Experimental strategy and statistical considerations for assessing allele frequency by pooled sequencing. (A) Strategy to measure distortion of Mendelian segregation using whole-genome sequencing of pooled embryos. Females (P1) and males (P2) of different telomere lengths are mated to generate F1s. The F1 females are backcrossed to P2 and a large number of 3- to 4-hr-old BC1 embryos collected for sequencing. Heterozygous SNP sites are identified to infer segregation frequency. At the bottom are shown the allele frequencies (AF) expected under Mendelian segregation for autosomal (auto.) and X-linked (X) alleles. (B–D) Analysis of SNPs from the DGRP-882 and DGRP-129 cross. (B) Observed average frequencies of the P1 allele in backcross progeny across heterozygous sites at different read depths are plotted for the autosomal (black line), and X-linked SNPs (blue line).

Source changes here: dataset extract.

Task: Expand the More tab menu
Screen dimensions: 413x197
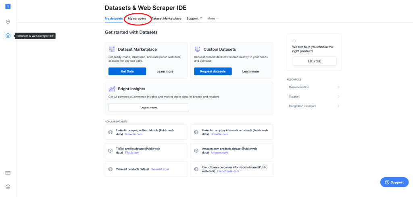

Error-bars delineate the 0.25 and 0.75 quantiles. Underneath is the distribution of autosomal (gray) and X-linked (blue) heterozygous (het) SNPs for each read depth. Bins with lighter shades are sites removed from allele frequency estimation in downstream analyses. (C) The average allele frequency in backcross progeny is plotted when P1 is the reference allele (open circles) and when it is the alternative allele (triangles). The allele frequency after correction for reference is plotted in closed circles. Autosomal and X-linked sites are distinguished by black and blue, respectively. Dotted lines mark the cutoffs for reference allele correction. (D) Aggregating heterozygous sites reduces the sampling noise. Allele frequencies are estimated from simulated reads that have 25% P1 frequency (dotted black lines), and plotted after binning sites at different window sizes (colored lines).

Figure 3

P1 allele frequency estimates across chromosomes. Schematics of chromosomes are shown at the top with centromeres labeled as black circles, except for the 4th chromosome at the far right. For each of the crosses, the frequencies of allele counts at heterozygous sites are averaged in 200 kb windows and plotted across all chromosomes. Red horizontal lines mark the Mendelian expectation. Error bars represent 99% confidence intervals, which are derived from Monte-Carlo simulations that sum sites with counts randomly generated using the beta-binomial distribution (see Materials and Methods).

Figure 4

Frequency of heterozygous sites of parental lines. For each of the parental lines, the frequency of heterozygous sites per base is plotted across the chromosomes in 200 kb windows.

Figure 5

Allele frequency decay due to recombination. (A, B) Magnified views of chromosomes 2L (A) and 3 (B) from the DGRP-882 × DGRP-129 cross. The blue dotted line indicates the expected decline in signal of distortion for a telomeric (A) or centromeric (B) drive locus, based on genome-wide recombination rate estimates.

Figure 6

Crosses to distinguish developmental effects from meiotic drive. (A) Two cross schemes to determine whether the deviations observed with the initial cross scheme (Figure 2A) are true meiotic drive effects as opposed to developmental effects. At the bottom are shown the genotype frequencies above the autosomal allele frequencies (AF) expected under Mendelian segregation. Note that only adult females were collected. (B) Patterns of deviation of P1 transmission frequency from the Mendelian expectation (dotted lines) depending on the cross scheme (colored lines) are depicted for meiotic drive, heterozygous advantage (Het. Adv.), and P1-allele-specific fitness advantage that is additive (Add. Fitness) or dominant (P1 Dom.). (C) The transmission frequency of the P1 allele (DGRP-882), averaged across 200 kb windows, is plotted for the initial cross from Figure 3A (red), the alternative backcross (blue), and the reciprocal cross (yellow). The curves for each cross scheme and chromosome were fitted using local regression (LOESS).